Asunción's zoning map, explained for foreigners

Asunción's Plan Regulador divides the capital into residential, mixed, central, industrial, special-use and protected areas. The map is not legal advice for a specific property, but it shows how the city expects different places to grow.

English infographic explaining Asunción zoning map families
Simplified guide to the main zone families in Asunción's Plan Regulador.Photo: Pytagua / Pytagua upload (own-work)

Asunción’s official zoning map is one of the most useful public documents for understanding how Paraguay’s capital can grow. It is also one of the hardest to read. The Plan Regulador uses colors, acronyms and legal references to show where housing, commerce, offices, industry, public facilities, green areas and special urban projects are expected or restricted.

For foreigners looking at property, business locations or urban development in Asunción, the key point is simple: the city is not regulated as one uniform area. Two blocks in the same neighborhood can have very different rules if one sits on a major avenue, near a park, in the historic center or inside a special-use corridor.

This explainer is a plain-language guide to the map’s logic. It is not legal advice and it does not replace a municipal consultation. Any decision about a specific lot still needs the cadastral account, exact location, current ordinance text and municipal criteria.

The Plan Regulador is the city’s zoning framework. It divides Asunción into categories and assigns rules for land use, building intensity, density, setbacks, parking and compatibility between activities. The municipality publishes the regulatory framework, including Ordinance 163/18 and later modifications, and a downloadable current zoning map called Plan Regulador Vigente.

The easiest way to read the plan is as a spectrum. At one end are low-intensity residential zones, where the main function is housing and neighborhood life. At the other end are central, mixed, commercial, industrial and special-use areas, where more movement, services, public facilities or larger developments are expected.

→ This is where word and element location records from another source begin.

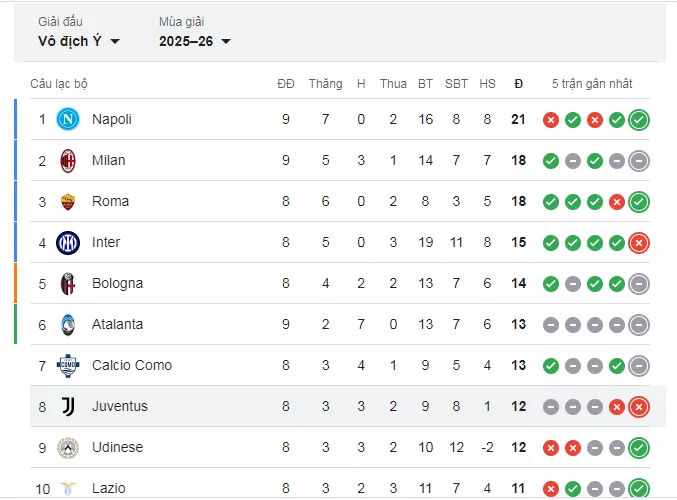Screen dimensions: 677x500
Task: Click the points column header Đ
Action: (518, 84)
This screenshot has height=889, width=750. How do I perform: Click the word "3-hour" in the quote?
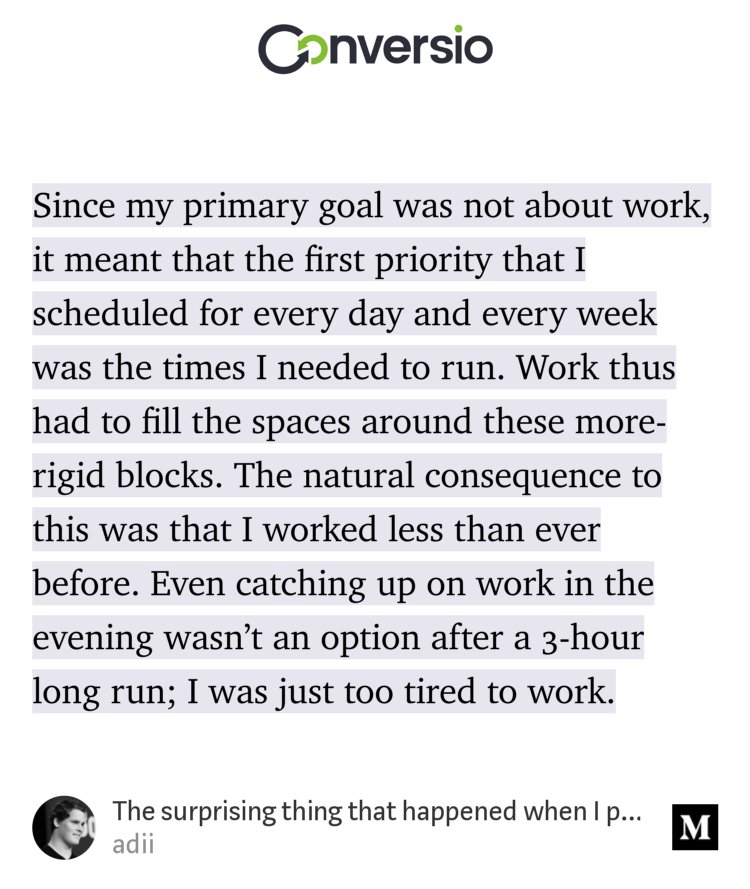(x=596, y=638)
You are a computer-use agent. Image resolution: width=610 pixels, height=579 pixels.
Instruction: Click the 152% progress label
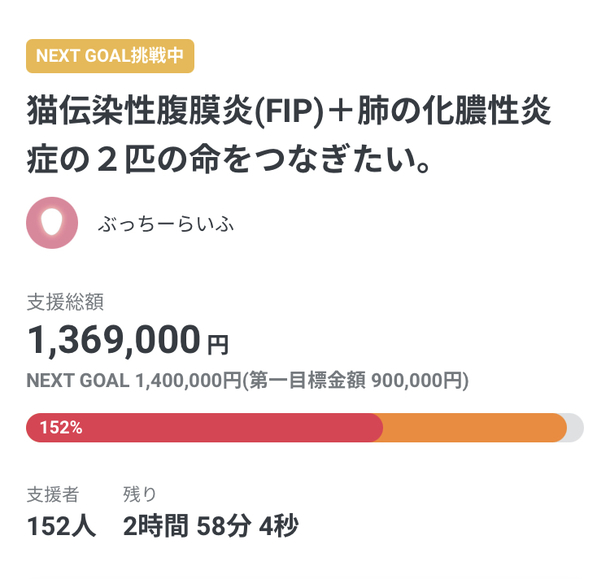pos(60,427)
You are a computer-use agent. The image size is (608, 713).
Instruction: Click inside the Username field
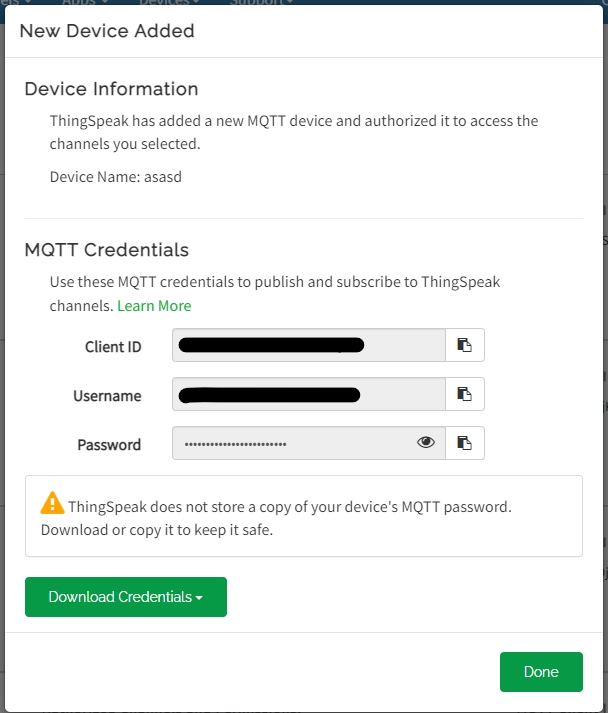coord(308,394)
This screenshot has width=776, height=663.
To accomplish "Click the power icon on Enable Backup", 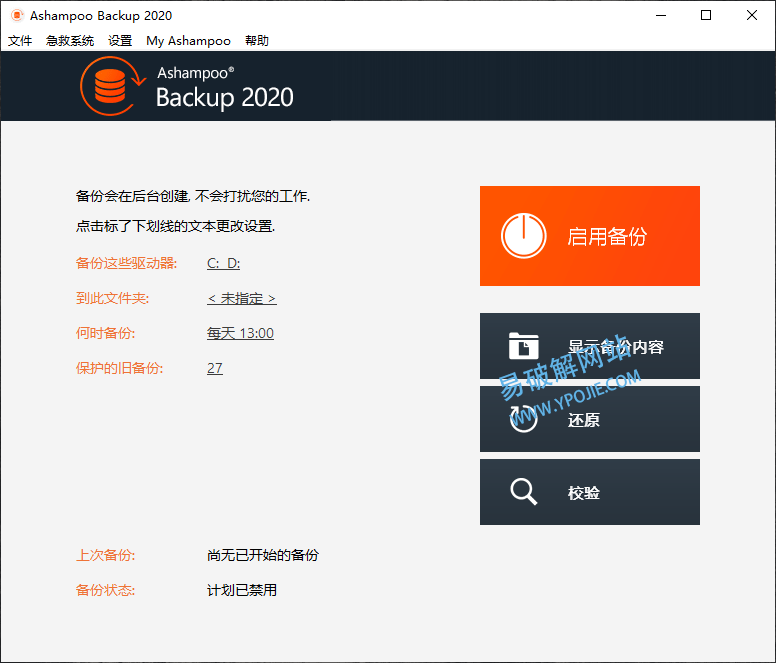I will [x=524, y=236].
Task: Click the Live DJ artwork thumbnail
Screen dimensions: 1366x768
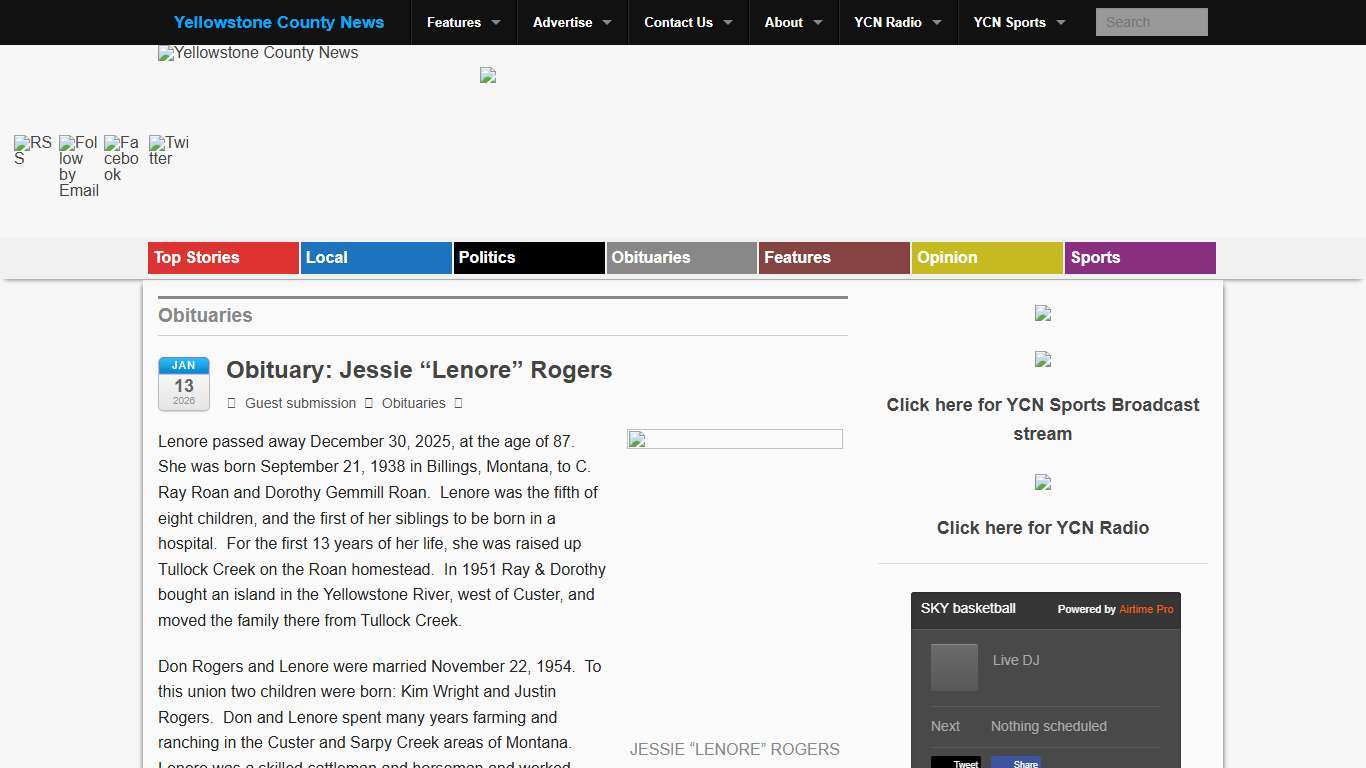Action: coord(954,667)
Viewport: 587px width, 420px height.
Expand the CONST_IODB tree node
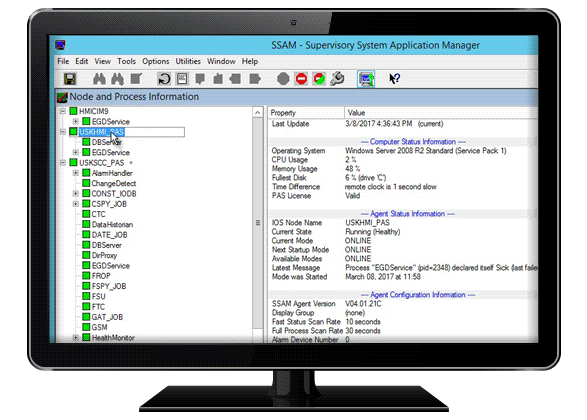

The central area, usually marked as AC, covers the traditional core of the city. It concentrates institutions, services, offices and commerce, and generally accepts more urban intensity than residential districts. That does not mean unlimited construction: heritage rules, traffic, parking, public space and building standards still matter.

Residential zones are commonly identified as AR1, AR2 and AR3. A practical reading is that AR1 protects quieter, lower-density housing areas. AR2 allows a medium level of residential intensity. AR3 permits more density and a more urban character, often making apartment buildings and compatible services more likely than in AR1 or AR2.

Many conflicts in Asunción happen at the edge between these categories. Residents may expect neighborhood protection, while developers or businesses look for more flexible rules. That is why it matters whether a property is inside a residential block, beside a mixed corridor or within a more intensive zone.

The mixed corridors, often marked as FM with different numbers, are especially important. They usually follow major avenues or strategic urban edges. In these places, the city accepts a mix of housing, commerce, offices and services. Being near a large avenue can therefore change the regulatory logic of a property even when it is close to quieter residential streets.

The map also includes mixed areas and new centralities, such as AM or related codes. These are places where the city can concentrate activity outside the old downtown. In theory, they can reduce pressure on the historic center by allowing services, housing and offices to grow in other parts of the capital.

Industrial zones, often marked AI, are intended for activities that do not fit easily inside residential neighborhoods: logistics, depots, workshops, larger service operations or industrial uses, depending on the exact rule. Specific-use areas, marked AUE or similar codes, are tied to major urban functions such as terminals, ports, hospitals, markets, government facilities or other large public equipment.

Green, coastal and environmentally sensitive areas should not be read as empty land. Around the river, streams, parks and flood-prone sectors, restrictions can be strong because the planning logic is connected to public space, environmental protection and risk management.

The map is confusing for three reasons. First, the abbreviations make sense to architects and municipal technicians, but not to most residents. Second, the colors are dense, and a single neighborhood can contain several zoning categories. Third, the color is only the start: the legal text behind the color defines the actual restrictions and exceptions.

For a quick first reading, ask five questions: is the property residential, mixed, central, industrial or special-use; is it on or near a major avenue; is it near a park, stream, coastal area or public facility; does the zoning allow only housing or also commerce and services; and have later ordinances modified the original rule?

The Plan Regulador matters because it shapes land value, investment, neighborhood change and the future form of the city. A more readable public version would help residents, foreigners, professionals and small businesses understand what applies to their block before they make costly decisions.